*** Opening of DATASET CONTENT ***

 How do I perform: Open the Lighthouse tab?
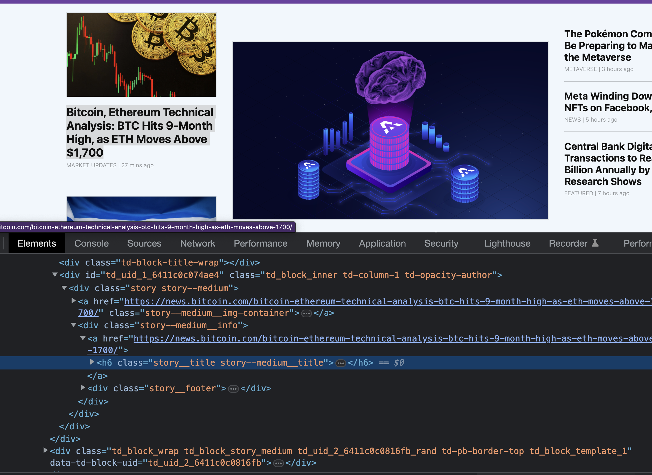507,244
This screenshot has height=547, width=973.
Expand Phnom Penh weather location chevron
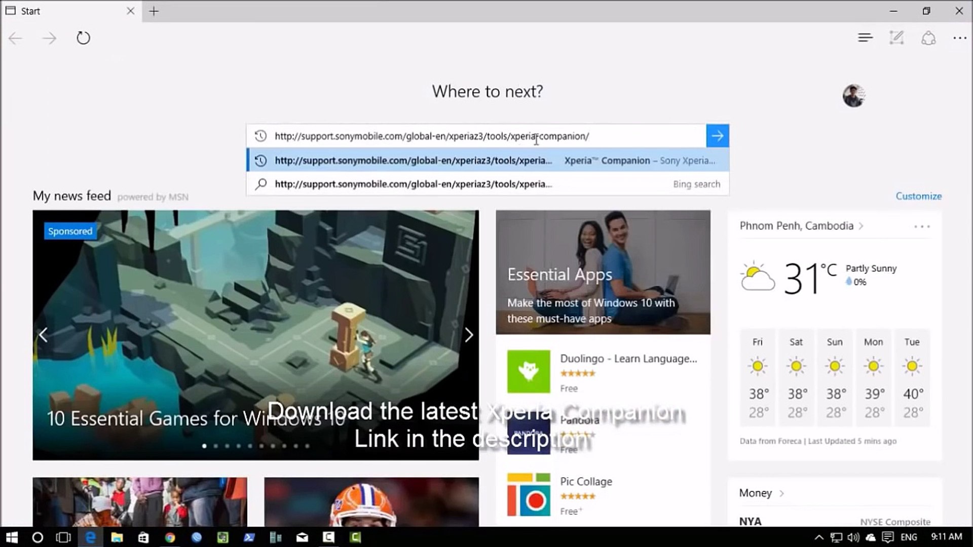pos(861,226)
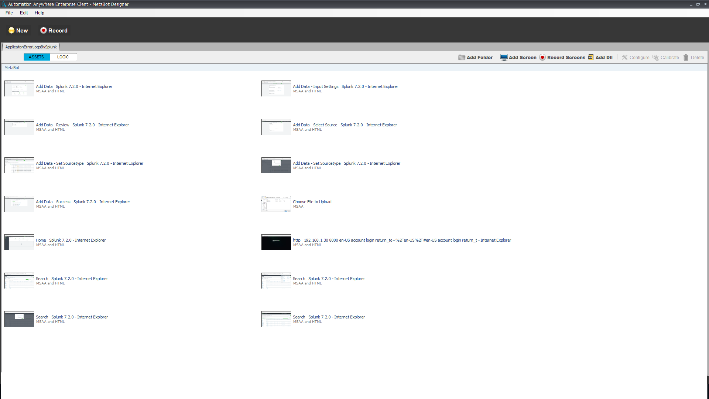
Task: Select the ASSETS view toggle
Action: (x=36, y=57)
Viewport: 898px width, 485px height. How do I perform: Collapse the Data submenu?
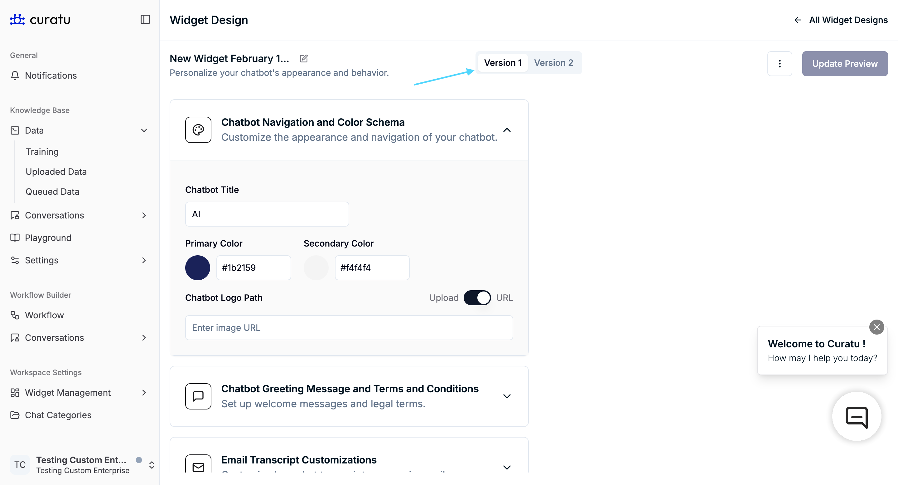pos(144,130)
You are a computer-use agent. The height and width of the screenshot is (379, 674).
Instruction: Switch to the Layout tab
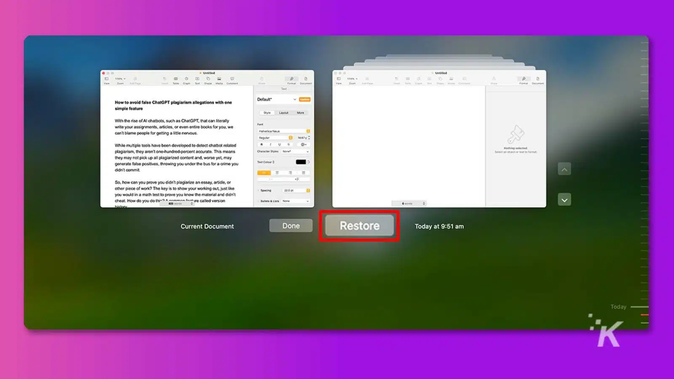pyautogui.click(x=284, y=113)
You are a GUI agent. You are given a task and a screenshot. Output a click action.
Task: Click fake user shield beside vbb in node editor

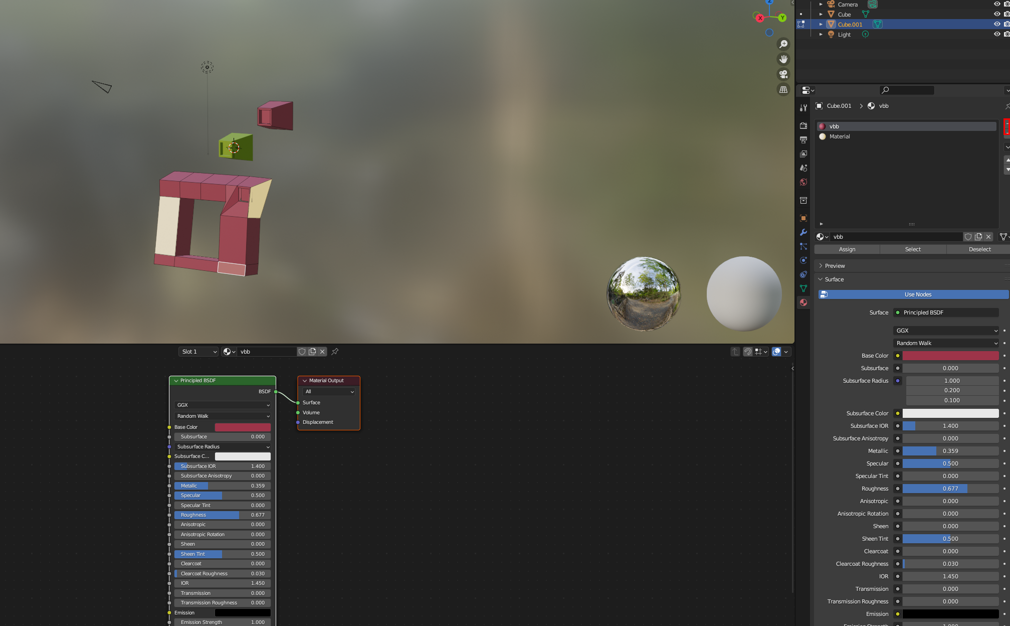coord(302,352)
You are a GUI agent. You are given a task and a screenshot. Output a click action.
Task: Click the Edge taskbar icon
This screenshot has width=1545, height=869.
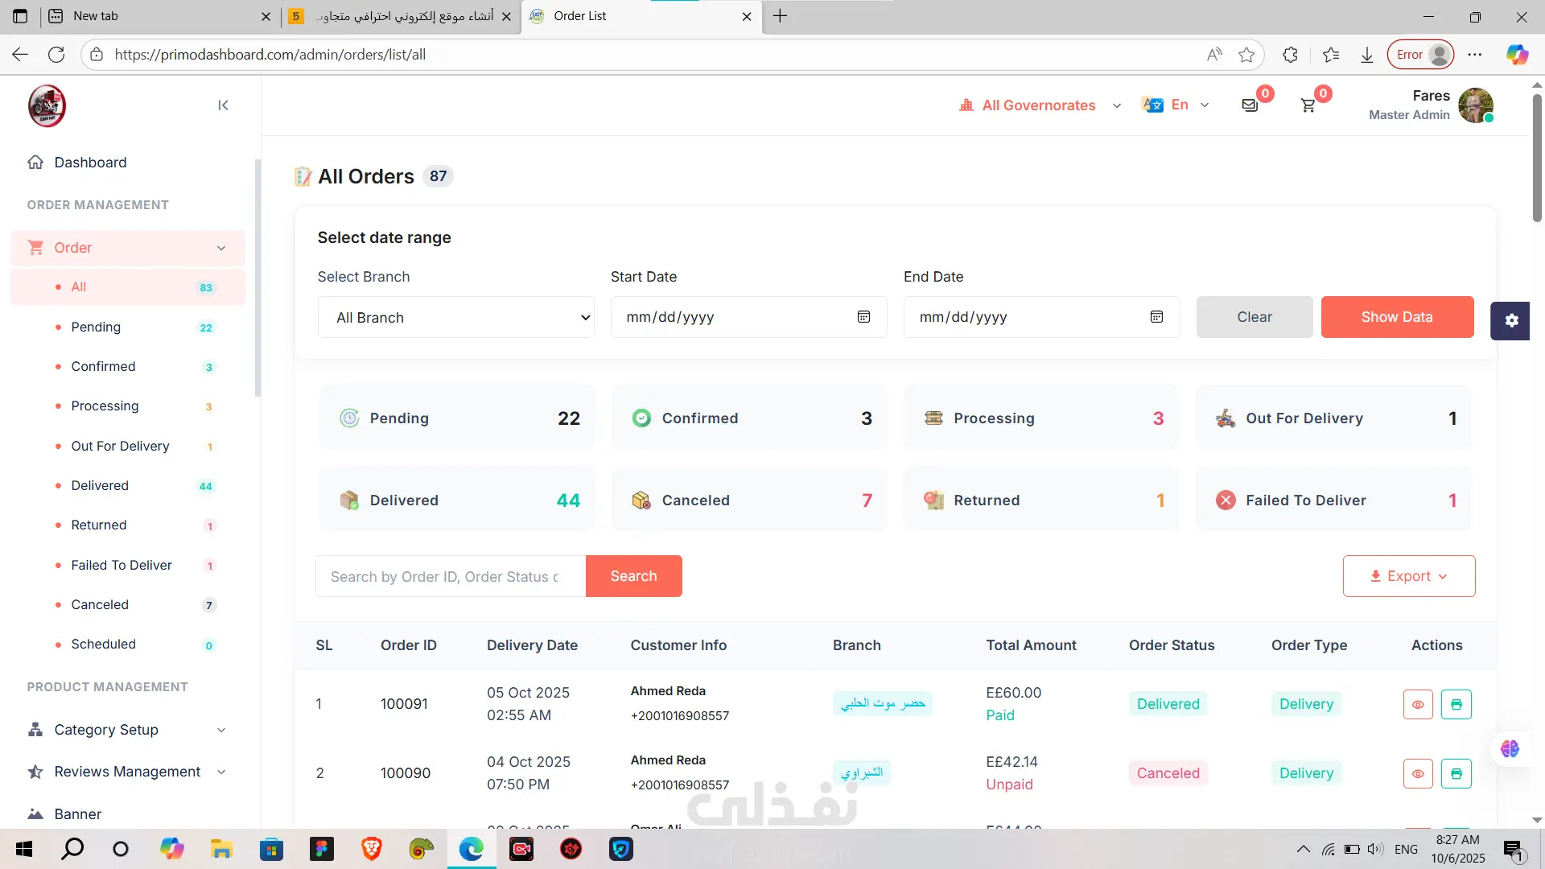pyautogui.click(x=472, y=849)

*** Close of DATASET CONTENT ***

TASK DETAILS » Every line from the one with "Expand Phnom Penh weather location chevron" through the end of the records above belongs in the answer, copied exactly; no picture does.

TASK ANSWER »
Expand Phnom Penh weather location chevron
pos(861,226)
Task: Select the ASSETS view toggle
Action: (x=36, y=57)
Viewport: 898px width, 485px height. How do I perform: Collapse the Data submenu?
pos(144,130)
You are a computer-use agent. The height and width of the screenshot is (379, 674).
Instruction: Switch to the Layout tab
pyautogui.click(x=284, y=113)
You are a GUI agent. You are given a task and a screenshot. Output a click action.
Task: Click fake user shield beside vbb in node editor

coord(302,352)
You are a GUI agent. You are given a task and a screenshot. Output a click action.
Task: Click the Edge taskbar icon
This screenshot has width=1545, height=869.
pyautogui.click(x=472, y=849)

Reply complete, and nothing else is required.